In general, the subjects were first surprised by these phenomena, and then amused or interested, waiting for what they would see next. Later, some subjects found them irritating, and complained that their vividness interfered with sleep. There was some control over content; by “trying,” the subject might see certain objects suggested by the experimenter, but not always as he intended. Thus one subject, trying to “get” a pen, saw first an inkblot, then a pencil, a green horse, and finally a pen; trying to “get” a shoe, he saw first a ski boot, then a moccasin. The imagery usually disappeared when the subject was doing a complex task, such as multiplying three-place numbers in his head, but not if he did physical exercises, or talked to the experimenter.

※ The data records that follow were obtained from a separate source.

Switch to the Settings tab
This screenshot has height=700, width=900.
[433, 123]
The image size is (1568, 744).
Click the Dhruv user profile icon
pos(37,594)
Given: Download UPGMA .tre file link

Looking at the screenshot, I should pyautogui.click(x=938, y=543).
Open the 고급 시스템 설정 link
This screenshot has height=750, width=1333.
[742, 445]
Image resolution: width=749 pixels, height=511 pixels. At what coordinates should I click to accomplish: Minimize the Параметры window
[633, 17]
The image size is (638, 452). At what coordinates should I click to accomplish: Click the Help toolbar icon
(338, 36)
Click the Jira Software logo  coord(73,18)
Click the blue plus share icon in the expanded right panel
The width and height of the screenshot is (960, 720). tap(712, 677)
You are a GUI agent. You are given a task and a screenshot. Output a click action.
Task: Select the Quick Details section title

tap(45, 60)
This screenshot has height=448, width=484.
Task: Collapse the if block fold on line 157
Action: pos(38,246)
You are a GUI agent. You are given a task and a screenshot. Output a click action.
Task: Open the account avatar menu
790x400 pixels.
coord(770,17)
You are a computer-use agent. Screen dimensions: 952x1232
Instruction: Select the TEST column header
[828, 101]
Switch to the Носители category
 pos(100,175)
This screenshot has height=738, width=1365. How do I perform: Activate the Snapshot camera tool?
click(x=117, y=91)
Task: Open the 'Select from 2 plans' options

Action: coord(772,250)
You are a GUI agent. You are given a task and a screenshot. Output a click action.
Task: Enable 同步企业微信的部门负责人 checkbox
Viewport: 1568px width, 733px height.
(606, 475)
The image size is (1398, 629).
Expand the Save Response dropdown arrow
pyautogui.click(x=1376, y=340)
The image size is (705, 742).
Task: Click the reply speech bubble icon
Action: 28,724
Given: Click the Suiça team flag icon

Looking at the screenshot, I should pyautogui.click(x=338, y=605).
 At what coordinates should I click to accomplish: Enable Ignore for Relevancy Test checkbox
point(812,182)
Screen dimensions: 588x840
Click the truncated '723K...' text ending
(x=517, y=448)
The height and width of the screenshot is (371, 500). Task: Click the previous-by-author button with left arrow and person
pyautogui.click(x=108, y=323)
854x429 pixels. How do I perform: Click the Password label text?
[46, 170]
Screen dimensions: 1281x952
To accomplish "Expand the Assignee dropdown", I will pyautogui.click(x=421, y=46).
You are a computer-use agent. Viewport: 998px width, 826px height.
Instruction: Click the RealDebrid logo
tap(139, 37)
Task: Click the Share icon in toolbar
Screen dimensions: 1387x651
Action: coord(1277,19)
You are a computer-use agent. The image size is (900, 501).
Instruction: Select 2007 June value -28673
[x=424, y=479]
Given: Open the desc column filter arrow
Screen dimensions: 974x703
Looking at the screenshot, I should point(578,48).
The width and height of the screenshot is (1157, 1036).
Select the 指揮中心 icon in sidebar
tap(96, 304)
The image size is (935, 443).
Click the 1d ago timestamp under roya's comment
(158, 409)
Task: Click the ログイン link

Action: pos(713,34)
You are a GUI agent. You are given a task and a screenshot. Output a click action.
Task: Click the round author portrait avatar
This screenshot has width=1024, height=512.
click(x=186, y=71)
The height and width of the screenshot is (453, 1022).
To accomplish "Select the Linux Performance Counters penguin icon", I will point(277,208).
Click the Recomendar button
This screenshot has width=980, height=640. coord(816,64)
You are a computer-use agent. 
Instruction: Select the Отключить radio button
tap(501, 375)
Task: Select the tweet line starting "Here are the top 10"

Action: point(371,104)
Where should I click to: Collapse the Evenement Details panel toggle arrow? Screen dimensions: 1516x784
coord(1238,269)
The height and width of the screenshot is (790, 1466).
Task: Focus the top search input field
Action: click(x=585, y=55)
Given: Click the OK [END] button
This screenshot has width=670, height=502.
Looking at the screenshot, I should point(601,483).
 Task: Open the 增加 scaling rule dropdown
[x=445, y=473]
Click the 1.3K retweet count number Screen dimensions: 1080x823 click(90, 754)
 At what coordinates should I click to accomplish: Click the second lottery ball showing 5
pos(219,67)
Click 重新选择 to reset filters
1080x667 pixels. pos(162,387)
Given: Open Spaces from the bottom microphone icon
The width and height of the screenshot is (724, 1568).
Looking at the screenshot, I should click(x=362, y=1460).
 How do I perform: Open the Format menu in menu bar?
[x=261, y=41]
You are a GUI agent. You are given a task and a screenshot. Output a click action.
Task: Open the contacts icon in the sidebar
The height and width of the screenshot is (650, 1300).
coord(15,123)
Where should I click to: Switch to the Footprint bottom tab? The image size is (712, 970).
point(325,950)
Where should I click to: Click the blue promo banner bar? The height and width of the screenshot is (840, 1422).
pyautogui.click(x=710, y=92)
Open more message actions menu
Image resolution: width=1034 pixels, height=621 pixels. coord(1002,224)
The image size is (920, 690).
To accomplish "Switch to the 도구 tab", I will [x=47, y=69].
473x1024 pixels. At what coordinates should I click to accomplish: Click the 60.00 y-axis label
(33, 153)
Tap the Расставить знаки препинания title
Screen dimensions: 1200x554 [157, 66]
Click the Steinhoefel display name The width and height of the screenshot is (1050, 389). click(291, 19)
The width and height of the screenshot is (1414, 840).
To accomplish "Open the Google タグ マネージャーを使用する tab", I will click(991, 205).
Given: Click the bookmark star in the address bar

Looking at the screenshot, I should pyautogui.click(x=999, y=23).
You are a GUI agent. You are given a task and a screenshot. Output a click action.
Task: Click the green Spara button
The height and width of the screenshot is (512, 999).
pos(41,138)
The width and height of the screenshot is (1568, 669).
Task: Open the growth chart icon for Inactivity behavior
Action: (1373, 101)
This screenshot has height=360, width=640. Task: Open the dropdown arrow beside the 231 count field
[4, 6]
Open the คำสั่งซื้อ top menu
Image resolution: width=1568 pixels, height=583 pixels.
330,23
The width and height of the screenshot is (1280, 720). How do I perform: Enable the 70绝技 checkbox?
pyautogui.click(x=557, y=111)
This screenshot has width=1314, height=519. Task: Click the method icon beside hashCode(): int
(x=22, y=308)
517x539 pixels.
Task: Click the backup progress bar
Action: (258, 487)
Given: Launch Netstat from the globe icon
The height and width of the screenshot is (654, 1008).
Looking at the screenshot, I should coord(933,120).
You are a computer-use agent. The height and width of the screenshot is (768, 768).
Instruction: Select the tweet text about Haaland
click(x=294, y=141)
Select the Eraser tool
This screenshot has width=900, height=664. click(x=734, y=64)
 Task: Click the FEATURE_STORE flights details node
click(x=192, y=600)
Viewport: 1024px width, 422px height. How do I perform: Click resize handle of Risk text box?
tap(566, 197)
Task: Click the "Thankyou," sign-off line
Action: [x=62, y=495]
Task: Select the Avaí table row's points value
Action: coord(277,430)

There were also reports of hallucinations involving other senses. One subject could hear the people speaking in his visual hallucinations, and another repeatedly heard the playing of a music box. Four subjects described kinesthetic and somesthetic phenomena. One reported seeing a miniature rocket ship discharging pellets that kept striking his arm, and one reported reaching out to touch a doorknob he saw before him and feeling an electric shock. The other two subjects reported a phenomenon which they found difficult to describe. They said it was as if there were two bodies side by side in the cubicle; in one case the two bodies overlapped, partly occupying the same space. Figure 3 shows this subject’s subsequent drawing, made in an attempt to show what he meant.
In addition, there were reports of feelings of “otherness” and bodily “strangeness” in which it was hard to know exactly what the subject meant. One subject said “my mind seemed to be a ball of cotton-wool floating above my body”; another reported that his head felt detached from his body. These are familiar phenomena in certain cases of migraine, as described recently by Lippman (4), and earlier by Lewis Carroll in Alice in Wonder-land. As Lippman points out, Lewis Carroll was a sufferer from migraine, and it is suggested that Alice’s bodily distortions are actually descriptions of Carroll’s (i.e., Charles Dodgson’s) own experiences.
In summary, both the changes in intelligence-test performance and the hallucinatory activity, induced merely by limiting the variability of sensory input, provide direct evidence of a kind of dependence on the environment that has not been previously recognized. Further experimental study will be needed to elucidate the details of this relationship.